Is Chewing Gum Good Or Bad For Your Teeth?

DID YOU KNOW that the average American consumes 1.8 pounds of gum each year? With so much gum going into our mouths it’s important to know how chewing gum affects our dental health. You may have heard that it’s both good and bad for your teeth… so what’s the real answer? Read on to find out!

Avoid Chewing Gum Sweetened With Sugar

Gum has always been a childhood favorite! What child doesn’t love that sweet burst of flavor or a bubble-blowing competition with friends? Unfortunately, gum sweetened with sugar is bad news for teeth.

When you or your child choose sugary chewing gum, you’re not the only ones satisfying your sweet tooth. The bacteria in our mouths like sugar too! And they enjoy it long after we spit our gum out. These bacteria use sugar as fuel, producing acids that weaken tooth enamel and cause cavities.

Stick To Sugarless Gum

Here’s the good news: chewing sugar-free gum can actually boost your oral health! Chewing gum increases saliva flow in your mouth, strengthening your teeth and washing away food debris and bacteria. While the same is true for sugary gum, the increased saliva flow isn’t quite enough to offset the damage that the sugar can do.

According to the American Dental Association, studies show that chewing sugarless gum for 20 minutes after a meal can prevent tooth decay. Saliva helps neutralize acids in our mouths after eating. It also contains calcium and phosphate which strengthen tooth enamel, our teeth’s first line of defense against cavity-causing bacteria.

So, when choosing gum, “stick” to the sugarless kind!

Gum Can’t Replace Good Oral Hygiene

Chewing sugar-free gum can only act as a supplement to your daily oral hygiene routine and can’t replace daily brushing and flossing. Keep up your everyday mouth-healthy habits and you’ll have strong, beautiful teeth for life!

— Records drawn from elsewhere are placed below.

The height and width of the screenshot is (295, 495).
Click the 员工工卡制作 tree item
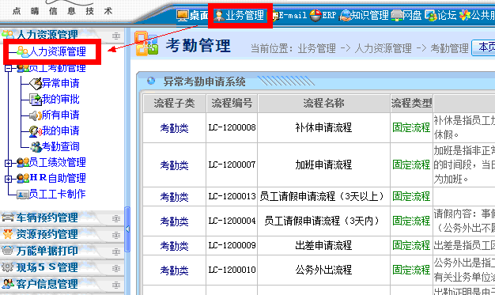click(57, 194)
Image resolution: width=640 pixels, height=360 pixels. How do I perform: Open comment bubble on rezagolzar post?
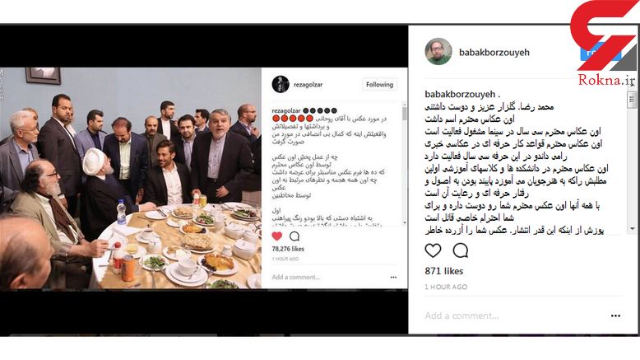click(x=294, y=236)
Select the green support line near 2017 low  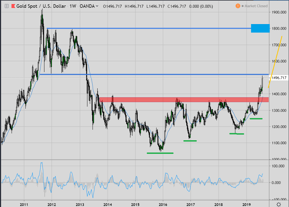190,141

Check out the video below to learn more about how chewing sugarless gum can supplement your oral hygiene routine!

Chewing gum is fun and delicious! But remember, the type of gum you choose can make a big difference for your teeth. So next time you’re at the checkout counter and reach for a pack of gum, make sure it’s sugar-free. Your smile will thank you!

One note of caution:  if you are prone to issues with your jaw joint we encourage you to limit the amount of time spent chewing gum as it can often aggravate your jaw joint and increase jaw pain.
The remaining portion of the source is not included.